Did a search, I assume this is the issue and resolution?

https://www.cruzetalk.com/forum/25-gen1-service-issues/33266-12-wiper-transmission-failure.html


----------



## Barefeet (Jan 1, 2014)

Rivergoer said:


> Did a search, I assume this is the issue and resolution?
> 
> https://www.cruzetalk.com/forum/25-gen1-service-issues/33266-12-wiper-transmission-failure.html


Yes same problem. Poor quality part. I did get mine at O'Riley's, however Advance Auto lists it also https://shop.advanceautoparts.com/find/chevrolet-cruze-wiper-transmission-linkage-assembly


----------



## sailurman (Sep 29, 2016)

Well, rivergoer and I should never have this happen to us!!!!


----------



## sailurman (Sep 29, 2016)

$45.95 shipped at carparts.com https://www.carparts.com/details/Do...4nw_XrXJ2eePdTbLbB0aAtnXEALw_wcB&gclsrc=aw.ds


----------



## Barefeet (Jan 1, 2014)

I was hundreds of miles from home and glad to find one in stock even though it costs more.​


----------



## boraz (Aug 29, 2013)

with all the threads aboot this, guess im ordering one to have it on hand so i wont have delays


----------



## tonynaia (Apr 25, 2017)

This happened to me in western MD on the 25th, at 70mph while clearing salt spray off of the windshield. File a notice with the NHTSA. If they see a trend based on reports of failure of this part, they can force a recall. https://www-odi.nhtsa.dot.gov/VehicleComplaint/


----------



## jblackburn (Apr 14, 2012)

Pretty sure mine was starting to go on the 12. Whole wiper linkage was shaky any time it was used more than a few minutes, and it wasn't the wipers themselves. 

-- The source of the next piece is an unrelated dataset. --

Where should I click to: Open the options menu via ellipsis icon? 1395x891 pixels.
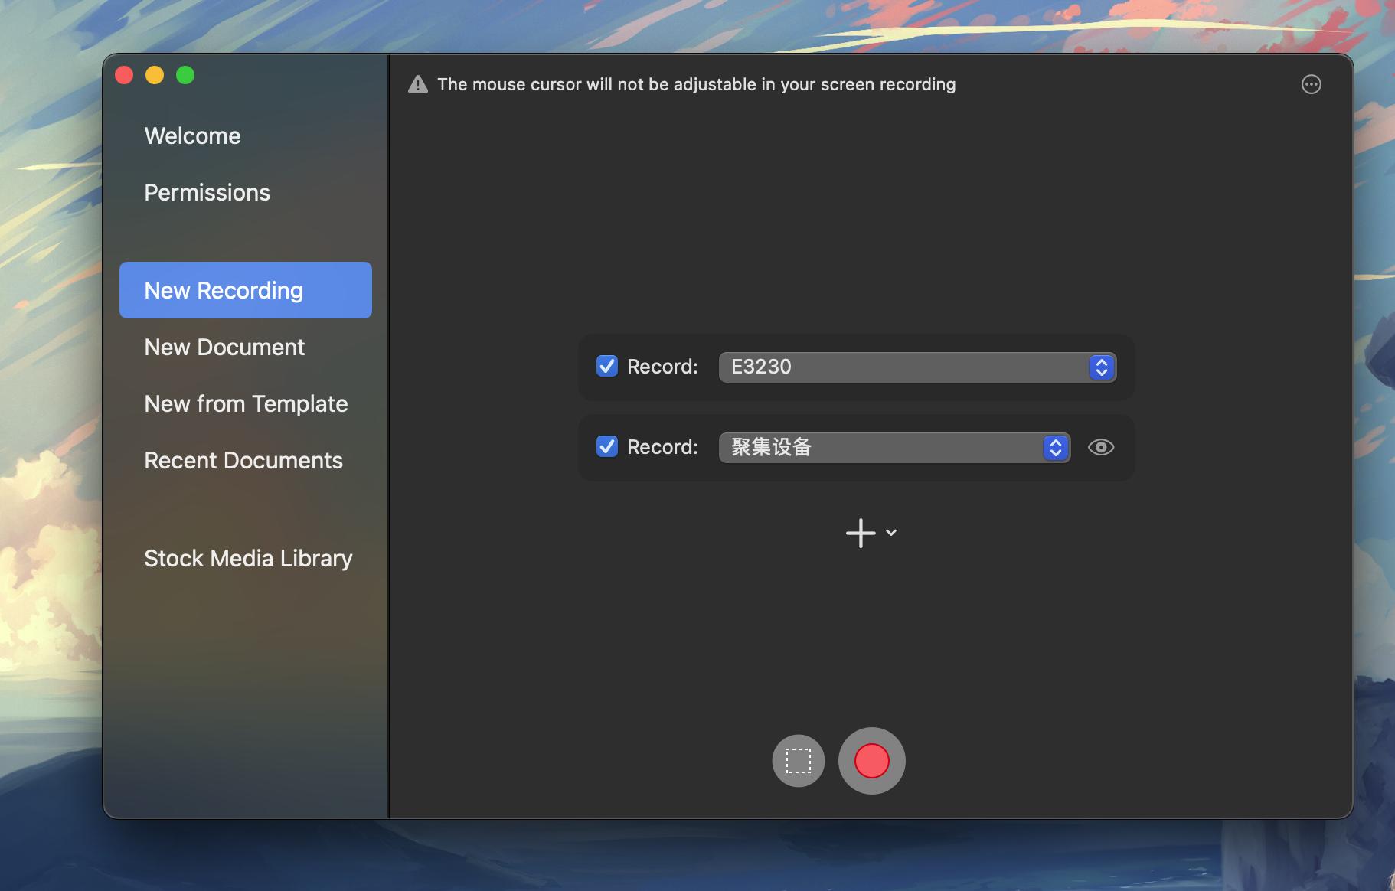pos(1311,84)
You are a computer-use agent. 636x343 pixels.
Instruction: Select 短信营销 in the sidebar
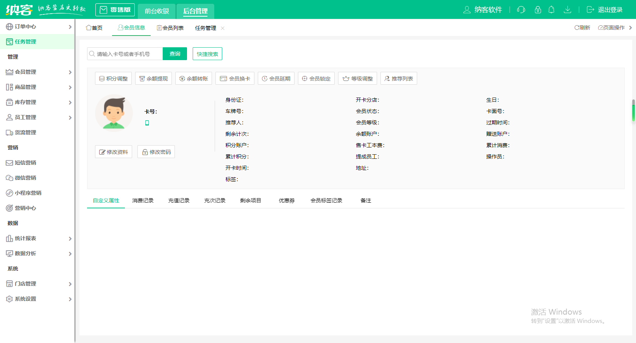click(x=25, y=163)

Sent from my SM-G950U using Tapatalk


----------



## Cruzediesel81 (Oct 28, 2018)

Ive had this happen to me twice in 130000 miles. Very scary. Thanks for the info. I had to turn car off and restart for them to start working again. Thats not a option if it happens when ur driving. Glad u were able to oull it over safely. 





Barefeet said:


> The second time in a couple months. Part one posted previously. I was 800 miles from home driving on an interstate at 70 mph in pouring rain and heavy traffic when the driver side windshield wiper stopped working. I had to drive leaning over to the passenger side to see and hoping not to get run over by a semi. I got off at the first exit and found an O'Rilley's auto store. They found a Wiper linkage assembly at another store 30 miles away. Still raining hard I drove to the store bought the assembly $77 and tools another $27 and found an abandoned car wash to get out of the rain and replace the assembly. The link arm to the wiper was disconnected and worn out. The new assembly seems to be better quality and guaranteed for life. I'm glad this didn't happen in the heavy snow storm on the NY thruway. This is something else to check when you have over 100k on the car. Lesson learned to keep a tool kit in my car. Thinking back I probably should have removed the passenger side wiper and angled it over towards the driver side as a temporary fix.


----------